Garantir o acesso a uma habitação condigna é, em todos os países, um problema complexo, mas os mais desenvolvidos têm vindo a optar por políticas que permitam uma oferta equilibrada entre a compra para habitação própria e o arrendamento, acima dos 40%, mas com apoio do Estado às famílias de menores rendimentos para arrendarem habitações privadas, não atribuindo aos senhorios essa obrigação.
Em Portugal as políticas de habitação fomentaram apenas o acesso à habitação através da compra, obrigando os senhorios a assumir as funções sociais do Estado para com os inquilinos, em função do ano do contrato, idade e outras condições. Como consequência, nos censos de 2011, o arrendamento representava menos de 20% do parque habitacional e 73% das famílias viviam em habitações próprias, mas endividadas. Em 2017 o crédito à habitação ainda ultrapassava os 98.000 milhões de euros e nos últimos 20 anos não houve promoção de novos programas públicos de habitação, mantendo-se nos 120 mil alojamentos, o que representa apenas 2% das habitações do país. As novas gerações têm de facto um grave problema para aceder à habitação nas cidades mais atrativas.

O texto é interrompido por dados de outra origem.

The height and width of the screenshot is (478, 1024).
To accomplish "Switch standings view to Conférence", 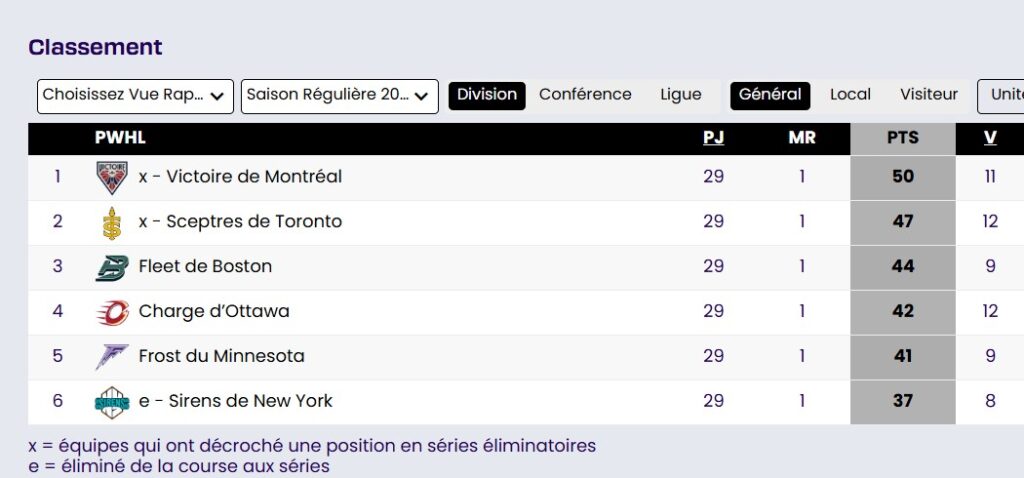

Era suposto termos aprendido alguma coisa com as consequências dessas políticas, bem evidentes durante a crise financeira recente, mas parece que não, pois assistimos à repetição dos mesmos erros, com bastante mais demagogia e ignorando a realidade, como se estivessem de volta os tempos do PREC. De facto, o mercado imobiliário, depois de ter desaparecido das agendas políticas desde o início deste século, apenas surgindo esporadicamente quando milhares de famílias deixaram de pagar os empréstimos bancários, voltou de novo à ordem do dia num confronto político que nada ajuda à solução, pelo contrário, o permanente ataque aos proprietários e senhorios só acentuará o défice entre a procura e a oferta, fazendo aumentar os preços.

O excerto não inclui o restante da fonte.